Records from a data collection:
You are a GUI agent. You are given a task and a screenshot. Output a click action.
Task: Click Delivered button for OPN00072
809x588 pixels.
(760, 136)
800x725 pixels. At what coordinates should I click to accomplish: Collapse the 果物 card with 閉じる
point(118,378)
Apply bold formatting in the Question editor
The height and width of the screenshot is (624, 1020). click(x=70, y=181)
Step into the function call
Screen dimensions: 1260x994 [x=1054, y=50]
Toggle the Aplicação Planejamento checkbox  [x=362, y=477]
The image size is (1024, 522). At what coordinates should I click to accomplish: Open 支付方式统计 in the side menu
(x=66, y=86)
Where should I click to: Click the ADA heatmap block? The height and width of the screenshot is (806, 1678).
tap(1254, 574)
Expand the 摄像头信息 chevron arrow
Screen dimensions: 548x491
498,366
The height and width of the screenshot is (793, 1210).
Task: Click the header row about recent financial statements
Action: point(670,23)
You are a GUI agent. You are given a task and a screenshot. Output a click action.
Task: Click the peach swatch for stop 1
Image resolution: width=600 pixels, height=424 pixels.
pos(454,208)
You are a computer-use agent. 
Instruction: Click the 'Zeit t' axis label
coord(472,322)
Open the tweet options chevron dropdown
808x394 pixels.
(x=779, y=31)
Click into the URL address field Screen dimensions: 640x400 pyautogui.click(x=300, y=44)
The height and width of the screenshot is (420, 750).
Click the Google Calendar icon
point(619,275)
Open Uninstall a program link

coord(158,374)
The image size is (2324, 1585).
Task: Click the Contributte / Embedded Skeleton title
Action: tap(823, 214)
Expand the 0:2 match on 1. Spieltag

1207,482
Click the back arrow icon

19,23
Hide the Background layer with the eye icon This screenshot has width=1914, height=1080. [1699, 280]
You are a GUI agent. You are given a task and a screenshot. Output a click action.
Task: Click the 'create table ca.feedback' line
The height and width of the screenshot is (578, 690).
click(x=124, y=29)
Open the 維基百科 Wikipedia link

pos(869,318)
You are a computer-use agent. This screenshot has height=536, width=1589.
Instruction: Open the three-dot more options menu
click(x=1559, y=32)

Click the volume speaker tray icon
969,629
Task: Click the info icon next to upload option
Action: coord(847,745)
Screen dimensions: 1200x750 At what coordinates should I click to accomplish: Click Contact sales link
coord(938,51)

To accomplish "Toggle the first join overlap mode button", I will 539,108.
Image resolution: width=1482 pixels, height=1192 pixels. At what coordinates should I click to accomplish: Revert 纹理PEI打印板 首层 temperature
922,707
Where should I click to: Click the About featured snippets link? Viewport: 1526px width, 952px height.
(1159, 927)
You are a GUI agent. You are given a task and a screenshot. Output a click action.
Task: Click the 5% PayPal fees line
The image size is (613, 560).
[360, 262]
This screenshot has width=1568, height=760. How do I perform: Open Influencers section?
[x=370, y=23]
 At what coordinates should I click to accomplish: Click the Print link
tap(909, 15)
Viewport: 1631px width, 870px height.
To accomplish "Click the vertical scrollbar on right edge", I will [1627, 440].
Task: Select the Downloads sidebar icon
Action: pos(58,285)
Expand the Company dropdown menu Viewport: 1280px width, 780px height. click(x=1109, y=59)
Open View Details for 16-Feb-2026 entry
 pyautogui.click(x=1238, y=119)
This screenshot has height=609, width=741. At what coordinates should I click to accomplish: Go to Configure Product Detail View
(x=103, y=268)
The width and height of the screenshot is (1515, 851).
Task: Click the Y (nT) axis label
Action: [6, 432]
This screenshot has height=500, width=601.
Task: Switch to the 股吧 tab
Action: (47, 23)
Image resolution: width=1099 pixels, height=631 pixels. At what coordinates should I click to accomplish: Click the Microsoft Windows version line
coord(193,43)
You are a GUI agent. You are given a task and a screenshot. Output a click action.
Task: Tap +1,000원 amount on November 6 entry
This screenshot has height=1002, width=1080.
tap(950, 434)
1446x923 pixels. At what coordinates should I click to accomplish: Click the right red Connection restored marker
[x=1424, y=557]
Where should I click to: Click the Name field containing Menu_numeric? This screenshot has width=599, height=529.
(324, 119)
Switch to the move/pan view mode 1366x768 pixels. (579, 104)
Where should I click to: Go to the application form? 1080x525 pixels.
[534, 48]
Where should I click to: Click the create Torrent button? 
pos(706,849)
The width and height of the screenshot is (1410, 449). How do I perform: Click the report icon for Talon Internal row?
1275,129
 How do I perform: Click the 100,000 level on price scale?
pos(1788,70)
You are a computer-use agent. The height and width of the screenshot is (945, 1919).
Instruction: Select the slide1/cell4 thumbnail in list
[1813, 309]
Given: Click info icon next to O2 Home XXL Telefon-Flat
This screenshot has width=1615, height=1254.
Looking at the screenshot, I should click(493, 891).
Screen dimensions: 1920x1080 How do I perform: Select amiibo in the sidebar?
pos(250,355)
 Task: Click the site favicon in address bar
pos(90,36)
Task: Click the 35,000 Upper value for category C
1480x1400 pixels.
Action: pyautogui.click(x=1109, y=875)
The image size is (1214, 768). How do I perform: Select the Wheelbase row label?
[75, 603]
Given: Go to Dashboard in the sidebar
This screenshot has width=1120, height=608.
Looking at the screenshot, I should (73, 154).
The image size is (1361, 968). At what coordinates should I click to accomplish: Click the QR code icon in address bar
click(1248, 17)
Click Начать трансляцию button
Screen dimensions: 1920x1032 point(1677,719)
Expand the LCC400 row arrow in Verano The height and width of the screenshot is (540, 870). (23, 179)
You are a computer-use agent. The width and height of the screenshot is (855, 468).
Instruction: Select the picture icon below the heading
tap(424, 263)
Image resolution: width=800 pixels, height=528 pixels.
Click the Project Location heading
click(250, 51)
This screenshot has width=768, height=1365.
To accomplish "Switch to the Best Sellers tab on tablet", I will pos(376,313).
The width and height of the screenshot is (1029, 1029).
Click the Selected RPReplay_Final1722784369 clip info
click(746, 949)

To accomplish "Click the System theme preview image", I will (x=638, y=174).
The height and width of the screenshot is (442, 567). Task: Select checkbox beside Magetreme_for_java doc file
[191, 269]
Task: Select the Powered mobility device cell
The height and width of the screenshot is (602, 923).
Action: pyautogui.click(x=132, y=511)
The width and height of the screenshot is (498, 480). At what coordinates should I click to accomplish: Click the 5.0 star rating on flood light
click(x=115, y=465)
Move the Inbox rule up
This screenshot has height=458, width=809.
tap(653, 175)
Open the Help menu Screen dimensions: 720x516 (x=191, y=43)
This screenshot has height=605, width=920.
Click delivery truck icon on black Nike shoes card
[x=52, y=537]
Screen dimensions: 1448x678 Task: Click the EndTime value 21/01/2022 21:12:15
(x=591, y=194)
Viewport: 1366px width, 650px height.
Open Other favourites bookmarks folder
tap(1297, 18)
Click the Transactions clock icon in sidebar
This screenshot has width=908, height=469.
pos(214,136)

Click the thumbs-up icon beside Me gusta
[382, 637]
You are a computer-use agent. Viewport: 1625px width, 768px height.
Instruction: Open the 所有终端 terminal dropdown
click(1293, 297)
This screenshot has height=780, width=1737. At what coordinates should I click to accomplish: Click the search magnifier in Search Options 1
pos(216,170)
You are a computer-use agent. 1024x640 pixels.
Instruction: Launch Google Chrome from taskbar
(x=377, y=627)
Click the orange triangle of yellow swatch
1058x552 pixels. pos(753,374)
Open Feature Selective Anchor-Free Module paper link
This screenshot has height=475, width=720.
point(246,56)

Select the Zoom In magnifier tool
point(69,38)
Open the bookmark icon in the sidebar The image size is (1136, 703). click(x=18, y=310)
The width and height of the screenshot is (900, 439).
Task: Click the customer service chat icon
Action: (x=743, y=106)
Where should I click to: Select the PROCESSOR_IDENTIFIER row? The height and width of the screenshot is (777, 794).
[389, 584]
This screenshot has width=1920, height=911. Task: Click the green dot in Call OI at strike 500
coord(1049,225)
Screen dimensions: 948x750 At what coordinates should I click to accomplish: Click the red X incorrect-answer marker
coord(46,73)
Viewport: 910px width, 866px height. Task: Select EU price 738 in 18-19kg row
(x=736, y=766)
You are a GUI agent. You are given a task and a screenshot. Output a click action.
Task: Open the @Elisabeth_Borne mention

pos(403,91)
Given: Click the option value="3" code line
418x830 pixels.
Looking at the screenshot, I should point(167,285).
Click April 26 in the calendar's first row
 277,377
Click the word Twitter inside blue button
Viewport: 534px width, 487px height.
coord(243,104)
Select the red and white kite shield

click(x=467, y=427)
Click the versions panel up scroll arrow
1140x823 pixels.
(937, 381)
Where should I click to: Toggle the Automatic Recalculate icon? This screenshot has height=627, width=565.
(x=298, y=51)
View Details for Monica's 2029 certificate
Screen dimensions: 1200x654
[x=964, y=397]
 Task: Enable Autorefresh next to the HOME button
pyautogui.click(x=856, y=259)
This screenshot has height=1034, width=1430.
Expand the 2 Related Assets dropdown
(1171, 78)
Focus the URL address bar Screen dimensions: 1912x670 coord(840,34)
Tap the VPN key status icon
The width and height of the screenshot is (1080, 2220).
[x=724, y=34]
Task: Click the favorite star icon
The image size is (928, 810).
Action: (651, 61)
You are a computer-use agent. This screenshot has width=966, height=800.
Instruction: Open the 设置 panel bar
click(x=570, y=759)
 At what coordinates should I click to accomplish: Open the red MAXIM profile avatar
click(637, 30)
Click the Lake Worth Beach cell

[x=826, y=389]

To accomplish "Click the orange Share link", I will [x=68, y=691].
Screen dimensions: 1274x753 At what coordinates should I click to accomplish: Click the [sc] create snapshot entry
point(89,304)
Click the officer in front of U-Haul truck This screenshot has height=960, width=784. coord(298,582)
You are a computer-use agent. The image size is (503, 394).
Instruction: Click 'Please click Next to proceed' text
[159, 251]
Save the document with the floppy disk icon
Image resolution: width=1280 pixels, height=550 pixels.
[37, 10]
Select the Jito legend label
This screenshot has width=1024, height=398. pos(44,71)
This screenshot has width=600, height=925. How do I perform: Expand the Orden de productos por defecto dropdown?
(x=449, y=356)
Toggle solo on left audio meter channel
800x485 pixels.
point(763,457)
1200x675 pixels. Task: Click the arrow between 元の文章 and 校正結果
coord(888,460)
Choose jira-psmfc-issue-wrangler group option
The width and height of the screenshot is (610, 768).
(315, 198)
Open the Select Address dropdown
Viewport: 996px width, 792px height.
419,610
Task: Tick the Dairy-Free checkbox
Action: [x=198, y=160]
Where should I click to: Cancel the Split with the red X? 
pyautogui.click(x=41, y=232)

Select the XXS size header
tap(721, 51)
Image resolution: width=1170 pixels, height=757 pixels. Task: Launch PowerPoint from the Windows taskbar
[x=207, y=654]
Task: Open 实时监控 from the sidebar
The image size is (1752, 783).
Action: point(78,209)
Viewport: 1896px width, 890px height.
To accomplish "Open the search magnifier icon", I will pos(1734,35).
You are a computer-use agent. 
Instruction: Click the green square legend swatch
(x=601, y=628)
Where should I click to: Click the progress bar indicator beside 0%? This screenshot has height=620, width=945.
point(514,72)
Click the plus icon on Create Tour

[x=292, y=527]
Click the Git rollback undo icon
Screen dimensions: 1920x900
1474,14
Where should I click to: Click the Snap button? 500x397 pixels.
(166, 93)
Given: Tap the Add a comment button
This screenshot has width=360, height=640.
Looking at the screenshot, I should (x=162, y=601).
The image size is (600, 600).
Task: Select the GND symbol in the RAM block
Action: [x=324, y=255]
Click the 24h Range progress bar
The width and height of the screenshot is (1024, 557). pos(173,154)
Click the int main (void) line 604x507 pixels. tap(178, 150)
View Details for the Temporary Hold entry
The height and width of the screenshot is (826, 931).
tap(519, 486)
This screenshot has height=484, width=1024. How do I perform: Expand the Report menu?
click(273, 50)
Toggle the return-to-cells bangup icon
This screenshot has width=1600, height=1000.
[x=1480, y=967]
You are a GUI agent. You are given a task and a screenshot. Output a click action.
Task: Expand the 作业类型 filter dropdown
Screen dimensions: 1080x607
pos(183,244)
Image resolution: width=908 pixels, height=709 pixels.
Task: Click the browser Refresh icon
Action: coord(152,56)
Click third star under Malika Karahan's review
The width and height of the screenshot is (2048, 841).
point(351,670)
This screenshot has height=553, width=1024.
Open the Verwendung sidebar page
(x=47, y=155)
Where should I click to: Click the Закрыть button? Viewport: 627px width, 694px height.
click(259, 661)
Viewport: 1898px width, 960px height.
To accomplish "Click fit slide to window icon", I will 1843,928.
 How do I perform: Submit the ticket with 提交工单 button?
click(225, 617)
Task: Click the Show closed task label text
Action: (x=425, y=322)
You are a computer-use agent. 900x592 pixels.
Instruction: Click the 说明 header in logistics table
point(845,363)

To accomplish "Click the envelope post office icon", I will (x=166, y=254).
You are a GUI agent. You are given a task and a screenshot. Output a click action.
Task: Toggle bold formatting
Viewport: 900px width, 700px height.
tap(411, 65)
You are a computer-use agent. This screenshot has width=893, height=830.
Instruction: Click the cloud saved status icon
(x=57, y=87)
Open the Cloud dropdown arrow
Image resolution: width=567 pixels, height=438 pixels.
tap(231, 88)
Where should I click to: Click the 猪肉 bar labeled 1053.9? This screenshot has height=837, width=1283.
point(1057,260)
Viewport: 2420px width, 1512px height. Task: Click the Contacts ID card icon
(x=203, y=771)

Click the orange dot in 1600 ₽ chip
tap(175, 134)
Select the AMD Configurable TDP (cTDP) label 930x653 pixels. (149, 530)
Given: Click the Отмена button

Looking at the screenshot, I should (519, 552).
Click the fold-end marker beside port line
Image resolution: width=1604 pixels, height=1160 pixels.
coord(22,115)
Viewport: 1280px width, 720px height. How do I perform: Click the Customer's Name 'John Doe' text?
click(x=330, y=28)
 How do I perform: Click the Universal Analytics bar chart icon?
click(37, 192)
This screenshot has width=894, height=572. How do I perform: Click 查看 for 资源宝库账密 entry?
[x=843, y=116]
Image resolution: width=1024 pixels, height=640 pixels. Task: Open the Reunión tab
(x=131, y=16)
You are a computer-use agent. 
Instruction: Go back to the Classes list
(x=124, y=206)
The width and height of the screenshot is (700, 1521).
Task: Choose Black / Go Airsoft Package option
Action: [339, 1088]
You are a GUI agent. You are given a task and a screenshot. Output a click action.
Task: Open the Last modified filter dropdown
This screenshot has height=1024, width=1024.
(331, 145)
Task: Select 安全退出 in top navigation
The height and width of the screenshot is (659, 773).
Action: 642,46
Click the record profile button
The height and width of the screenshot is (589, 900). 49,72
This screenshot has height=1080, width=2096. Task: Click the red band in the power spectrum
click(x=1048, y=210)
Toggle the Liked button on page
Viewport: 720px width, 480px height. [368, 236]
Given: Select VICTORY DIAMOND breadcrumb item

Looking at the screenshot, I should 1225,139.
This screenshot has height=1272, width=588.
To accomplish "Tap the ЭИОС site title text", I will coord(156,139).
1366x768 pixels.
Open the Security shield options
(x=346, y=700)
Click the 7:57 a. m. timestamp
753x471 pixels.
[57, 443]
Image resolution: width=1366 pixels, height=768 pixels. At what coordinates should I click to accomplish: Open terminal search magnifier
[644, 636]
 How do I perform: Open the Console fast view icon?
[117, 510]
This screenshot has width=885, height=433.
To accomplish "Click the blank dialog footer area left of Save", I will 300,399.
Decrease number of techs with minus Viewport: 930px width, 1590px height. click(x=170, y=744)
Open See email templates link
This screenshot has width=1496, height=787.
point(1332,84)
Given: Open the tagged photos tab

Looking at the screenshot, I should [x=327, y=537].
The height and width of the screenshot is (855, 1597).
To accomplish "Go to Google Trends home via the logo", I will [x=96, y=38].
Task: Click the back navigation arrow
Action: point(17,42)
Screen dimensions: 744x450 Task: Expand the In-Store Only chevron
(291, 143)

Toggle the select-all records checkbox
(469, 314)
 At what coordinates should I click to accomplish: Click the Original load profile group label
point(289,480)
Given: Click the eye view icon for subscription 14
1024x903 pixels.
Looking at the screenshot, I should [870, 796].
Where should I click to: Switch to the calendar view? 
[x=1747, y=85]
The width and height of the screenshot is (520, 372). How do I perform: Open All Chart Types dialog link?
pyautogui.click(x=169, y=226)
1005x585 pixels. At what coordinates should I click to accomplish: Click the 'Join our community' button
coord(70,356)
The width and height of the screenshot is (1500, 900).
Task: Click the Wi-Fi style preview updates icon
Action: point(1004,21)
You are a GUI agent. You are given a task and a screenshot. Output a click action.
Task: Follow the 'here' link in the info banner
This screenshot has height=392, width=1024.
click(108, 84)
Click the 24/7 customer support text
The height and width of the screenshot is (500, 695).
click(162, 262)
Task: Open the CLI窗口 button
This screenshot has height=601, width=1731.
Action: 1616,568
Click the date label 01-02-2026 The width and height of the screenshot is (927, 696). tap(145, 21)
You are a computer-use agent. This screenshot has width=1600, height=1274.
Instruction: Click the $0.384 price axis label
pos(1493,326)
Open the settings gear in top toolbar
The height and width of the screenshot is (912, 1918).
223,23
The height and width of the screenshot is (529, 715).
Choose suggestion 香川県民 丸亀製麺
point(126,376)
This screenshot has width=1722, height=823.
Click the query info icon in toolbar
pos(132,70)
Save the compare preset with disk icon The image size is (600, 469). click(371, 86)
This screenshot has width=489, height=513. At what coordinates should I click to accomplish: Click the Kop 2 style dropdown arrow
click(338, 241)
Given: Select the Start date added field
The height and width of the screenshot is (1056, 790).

» WHAT THE TASK REQUIRES
Examine the records and pull out every line where the string "filter" occurs.

» EXPECTED ANSWER
Task: Expand the 作业类型 filter dropdown
Task: Open the Last modified filter dropdown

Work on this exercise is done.